Common Regular Expression patternsλ︎

Common string formats used in software development and examples of regular expressions to check their correctness.

Username Regular Expression Patternλ︎

A 8 to 24 character passwords that can include any lower case character or digit (number). Only the underscore and dash special characters can be used.

(re-matches #"^[a-z0-9_-]{8,24}$" "good-username")

Breakdown the regex pattern:

^[a-z0-9_-]{8,24}$

^                    # Start of the line
  [a-z0-9_-]         # Match characters and symbols in the list, a-z, 0-9 , underscore , hyphen
             {8,24}  # Length at least 8 characters and maximum length of 24
$                    # End of the line

Password Regular Expression Patternλ︎

A password should be 8 to 24 character string with at least one digit, one upper case letter, one lower case letter and one special symbol, @#$%.

(re-matches #"((?=.*\d)(?=.*[a-z])(?=.*[A-Z])(?=.*[@#$%]).{8,24})" "G00d @ username")

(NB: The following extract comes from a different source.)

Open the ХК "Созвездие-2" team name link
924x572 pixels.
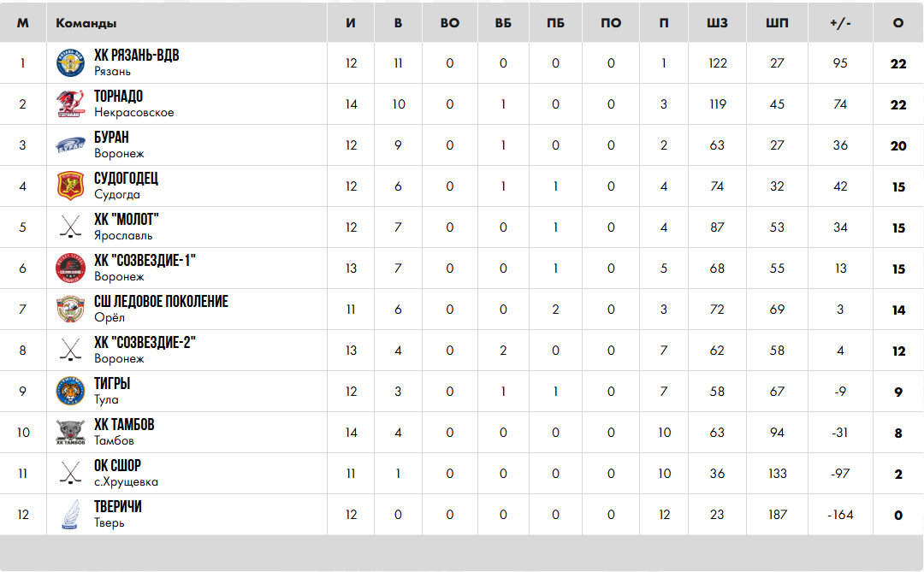coord(145,343)
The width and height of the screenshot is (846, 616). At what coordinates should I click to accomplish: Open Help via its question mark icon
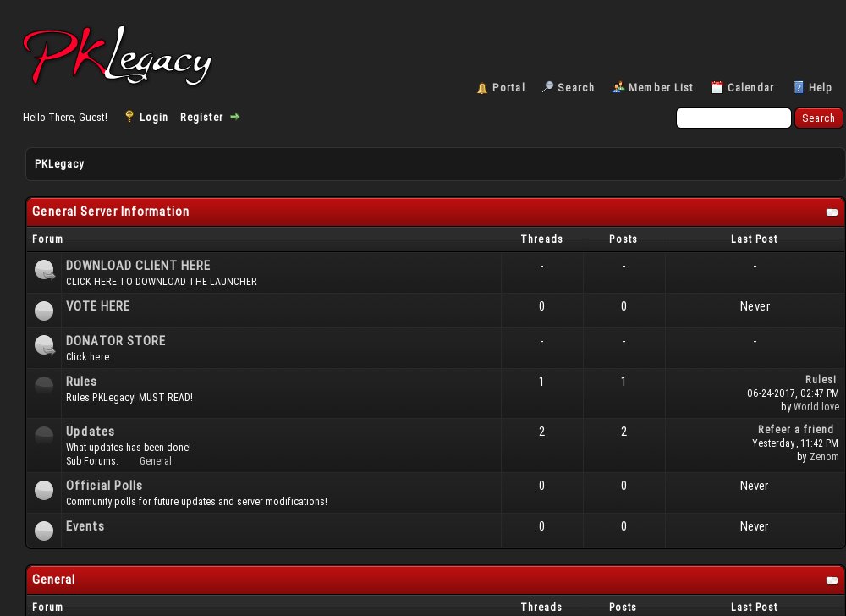click(798, 87)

The order of the grouping formulas does not matter

Breakdown the regex pattern:

((?=.*\d)(?=.*[a-z])(?=.*[A-Z])(?=.*[@#$%]).{8,24})

(   # Start of group
  (?=.*\d)  #   must contains one digit from 0-9
  (?=.*[a-z])  #   must contains one lowercase characters
  (?=.*[A-Z])  #   must contains one uppercase characters
  (?=.*[@#$%])  #   must contains one special symbols in the list "@#$%"
              .  #     match anything with previous condition checking
                {8,24} #        length at least 8 characters and maximum of 24
)   # End of group

?= means apply the assertion condition, which is meaningless by itself and works in combination with others.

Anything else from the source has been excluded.